FIFE Council are aiming to protect jobs and services despite the coronavirus pandemic blasting an estimated £78 million hole in their budget.

Loss of income and costs incurred due to Covid-19 are piling up and finance chief Eileen Rowand warned that failing to take immediate action would be "disastrous".

Mitigation measures and help from the Scottish Government should reduce the shortfall to around £51m this year but there are fears about job losses and cuts to services.

However, the council's co-leader, David Ross, said: "In terms of the good of Fife, the last thing we want to do is shed jobs and make people redundant as that will have a negative impact on our local economy and it will just become a circle of decline.

"Given our staff have put so much effort into dealing with the emergency, and are continuing to do that, it's absolutely not right that they should pay the cost for this going forward."

And, at last week's policy and co-ordination committee meeting, he added: "I've seen a few people saying 'Are we getting a reduction in our council tax as the council aren't providing certain services'.

"I think this is a misunderstanding of the role of local government and the tax system.

"It's one thing if people are struggling to pay their council tax, we need to work with them to help, but the council are still providing community services in a whole range of different ways.

"It's for the community collectively to fund those services and look after everyone in our community and that's exactly what's being done."

A report last month estimated that 14 weeks of lockdown would lead to £30m of additional costs for the council.

Over the financial year 2020-21 it's thought to be £78m.

Ms Rowand, the executive director of finance and corporate services, said: "In the current financial year, it is clear that without taking immediate action the financial consequences would be disastrous and as a result, direct and swift action needs to be taken."

She added: "The current situation poses significant risk to the financial sustainability of the council."

Her report said Scottish Government funding and 'flexibility' amounting to £20.8m, and £6m from the council, would leave an estimated funding shortfall of £51.2m.

She was "comfortable" that they'd be able to bring that down further but the council couldn't remove it on their own.

Directorates "will immediately be asked to contain or reduce costs wherever possible" and councillors agreed a motion asking the Scottish and UK governments for additional funding.

They also recommended that the Scottish Government is given additional borrowing powers.

Ms Rowand said loss of income due to the closure of services will continue to have a "significant impact" with income-generating areas such as car parking, school meals and childcare all affected.

They're anticipating less money from council tax, non-domestic rates and council rents "as families and businesses continue to face financial hardship".

Increased costs will come from the reconfiguration of construction sites and council buildings, including schools, for physical distancing, while school transport, extending free school meals, IT equipment for staff working at home, greater support for vulnerable people and increased use of PPE will add to the financial burden.

While the council's arms length organisations and trusts have saved around £1m by furloughing staff, "it is clear that lost income will be a continuing threat to their financial sustainability".

The council have saved around £9m, including reductions in utility costs due to building closures and the purchase of food for school meals, during the pandemic.

Records in a dataset ▸
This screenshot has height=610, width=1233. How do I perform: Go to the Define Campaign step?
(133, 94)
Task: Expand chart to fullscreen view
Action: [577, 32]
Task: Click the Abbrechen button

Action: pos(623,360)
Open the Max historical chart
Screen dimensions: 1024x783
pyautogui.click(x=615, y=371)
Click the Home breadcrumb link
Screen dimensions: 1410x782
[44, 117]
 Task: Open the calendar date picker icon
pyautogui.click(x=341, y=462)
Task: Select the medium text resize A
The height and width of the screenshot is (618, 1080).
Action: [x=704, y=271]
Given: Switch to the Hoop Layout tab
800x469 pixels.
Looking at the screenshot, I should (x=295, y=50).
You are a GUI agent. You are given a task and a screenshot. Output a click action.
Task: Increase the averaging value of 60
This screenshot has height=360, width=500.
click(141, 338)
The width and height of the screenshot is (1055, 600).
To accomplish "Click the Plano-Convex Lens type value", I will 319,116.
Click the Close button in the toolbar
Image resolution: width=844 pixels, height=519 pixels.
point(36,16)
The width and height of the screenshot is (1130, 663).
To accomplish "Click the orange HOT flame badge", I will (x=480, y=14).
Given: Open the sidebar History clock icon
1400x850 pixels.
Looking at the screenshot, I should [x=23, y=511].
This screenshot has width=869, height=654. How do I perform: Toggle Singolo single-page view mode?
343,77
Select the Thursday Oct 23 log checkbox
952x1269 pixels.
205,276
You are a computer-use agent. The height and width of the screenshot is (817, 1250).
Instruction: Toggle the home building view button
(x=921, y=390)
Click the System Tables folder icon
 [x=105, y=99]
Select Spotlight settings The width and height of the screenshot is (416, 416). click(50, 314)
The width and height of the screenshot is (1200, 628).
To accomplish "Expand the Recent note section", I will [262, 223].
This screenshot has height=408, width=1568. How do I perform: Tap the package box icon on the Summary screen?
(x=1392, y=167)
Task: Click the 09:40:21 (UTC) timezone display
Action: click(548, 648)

Assignment ▸
Reproduce the passage of the Fife Council budget article from "The council have" up to and including "during the pandemic.", word for word.

The completed task ▸
The council have saved around £9m, including reductions in utility costs due to building closures and the purchase of food for school meals, during the pandemic.